July 30, 2020. Today my dad would have turned ninety, and I am starting my thirtieth year in education. Neither of those facts seems possible, which is a common experience as people age. We ask where the time went and how it could have gone so quickly. Where and how, indeed.
I wrote several years ago about the teaching heritage in my family, most of which lies on my mother's side. My dad, too, was an educator, and you can read about his career in that earlier post and in this one in which I described five key "ways of an educator" that I took from him. What strikes me today is how similar things are in my experience compared with that of my dad.
My dad was born in 1930. To say that things are different now is so obvious as to be absurd. He did lead the way in bringing computers to his elementary school in the late '70s and early '80s, but he could not have imagined setting up courses in a learning management system so students can access learning materials at any time and at any place in the world. He certainly could not have dreamed of technology that allows me to look at my computer and see my students in their homes while they are seeing me through their own devices as we engage in discussions together from different locations. Oh, he might have been able to dream of it. He was a fan of the original Star Trek series, after all, but he would never have considered such things to be more than fantasy.
Yet, I would argue that things are much the same for me as they were for my dad. As I have prepared to enter my thirtieth year of teaching Latin, despite feeling as if I were a beginning teacher as I have had to grapple with new technology and more questions than answers, I have done so with my eyes fixed on something beyond the immediate. My students, all born in the 21st century, are still people, and they will come to me as they always have, as they came to my dad and mom when they taught, as indeed they have come to teachers stretching back to Socrates, with their own thoughts and ideas and questions. They will come with curiosity, and I am so eager to share with them treasures of knowledge I long ago discovered and to find new gems along with them.

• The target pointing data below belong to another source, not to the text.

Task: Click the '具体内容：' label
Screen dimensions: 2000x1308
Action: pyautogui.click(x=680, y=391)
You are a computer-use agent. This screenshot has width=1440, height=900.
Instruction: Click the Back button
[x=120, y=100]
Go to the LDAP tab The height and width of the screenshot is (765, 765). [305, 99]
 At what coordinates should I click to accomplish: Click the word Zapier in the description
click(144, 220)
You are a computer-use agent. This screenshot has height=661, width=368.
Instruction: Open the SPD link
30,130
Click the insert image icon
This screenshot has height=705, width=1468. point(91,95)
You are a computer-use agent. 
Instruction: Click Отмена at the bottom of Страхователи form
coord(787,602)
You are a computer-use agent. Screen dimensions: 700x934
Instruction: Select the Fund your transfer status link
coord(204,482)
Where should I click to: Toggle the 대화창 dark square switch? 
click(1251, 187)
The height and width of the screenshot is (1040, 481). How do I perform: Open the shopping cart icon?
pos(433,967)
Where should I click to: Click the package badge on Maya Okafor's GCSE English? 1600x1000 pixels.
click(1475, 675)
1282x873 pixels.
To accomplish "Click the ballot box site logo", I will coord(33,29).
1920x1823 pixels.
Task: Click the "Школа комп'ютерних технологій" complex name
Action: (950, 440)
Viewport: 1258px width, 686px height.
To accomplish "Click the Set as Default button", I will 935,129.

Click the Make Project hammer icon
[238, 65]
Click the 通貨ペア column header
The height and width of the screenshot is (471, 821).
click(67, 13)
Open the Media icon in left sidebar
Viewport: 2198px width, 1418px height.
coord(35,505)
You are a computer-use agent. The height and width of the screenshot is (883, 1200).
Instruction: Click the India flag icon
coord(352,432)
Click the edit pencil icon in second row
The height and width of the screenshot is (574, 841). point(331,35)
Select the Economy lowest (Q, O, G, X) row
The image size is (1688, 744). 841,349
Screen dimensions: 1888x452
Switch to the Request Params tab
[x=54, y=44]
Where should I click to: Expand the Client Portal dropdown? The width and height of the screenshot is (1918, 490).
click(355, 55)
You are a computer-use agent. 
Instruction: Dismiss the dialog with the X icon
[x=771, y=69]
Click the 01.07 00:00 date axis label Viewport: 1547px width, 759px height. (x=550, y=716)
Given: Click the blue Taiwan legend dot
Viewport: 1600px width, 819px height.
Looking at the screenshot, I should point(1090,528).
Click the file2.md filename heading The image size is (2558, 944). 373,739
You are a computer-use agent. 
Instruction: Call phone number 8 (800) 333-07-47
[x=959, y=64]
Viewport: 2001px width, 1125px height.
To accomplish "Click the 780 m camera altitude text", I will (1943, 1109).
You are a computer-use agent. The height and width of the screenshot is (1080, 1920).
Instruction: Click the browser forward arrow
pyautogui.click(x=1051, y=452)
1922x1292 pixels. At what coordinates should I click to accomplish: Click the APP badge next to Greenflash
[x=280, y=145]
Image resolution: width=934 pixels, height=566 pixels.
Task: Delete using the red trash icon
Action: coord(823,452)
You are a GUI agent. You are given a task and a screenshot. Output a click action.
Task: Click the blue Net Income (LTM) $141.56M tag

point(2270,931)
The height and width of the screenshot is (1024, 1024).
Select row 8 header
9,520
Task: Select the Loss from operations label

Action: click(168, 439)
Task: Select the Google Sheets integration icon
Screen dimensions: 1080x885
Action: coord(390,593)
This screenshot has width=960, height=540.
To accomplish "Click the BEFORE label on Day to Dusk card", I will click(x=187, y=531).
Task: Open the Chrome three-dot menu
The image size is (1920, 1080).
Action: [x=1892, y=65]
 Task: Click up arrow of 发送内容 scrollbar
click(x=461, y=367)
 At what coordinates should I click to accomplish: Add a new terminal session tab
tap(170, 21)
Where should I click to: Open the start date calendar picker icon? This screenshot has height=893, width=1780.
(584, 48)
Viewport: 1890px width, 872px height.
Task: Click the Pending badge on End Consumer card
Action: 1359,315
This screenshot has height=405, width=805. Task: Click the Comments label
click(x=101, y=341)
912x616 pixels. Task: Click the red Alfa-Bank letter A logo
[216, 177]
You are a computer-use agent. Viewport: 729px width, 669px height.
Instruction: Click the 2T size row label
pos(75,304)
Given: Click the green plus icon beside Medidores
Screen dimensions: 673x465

You see, my dad and I both shared an inclination toward huge smiles and laughter that could be heard several rooms away, and I am sure that the source of such constant joy and joviality was for him as it is for me, life itself, and education is about life. It is about sharing and exploring all that has gone before us in the many fields of knowledge. It is about thinking and creating based on that shared exploration to add to the body of human experience. Human beings have an innate drive toward life, and to be part of that, to sail its strong and mighty currents, cannot help but bring a smile to the face of anyone who does so in the vast, wonderful sea of learning. It brought endless smiles to my dad, and it still brings a smile to me.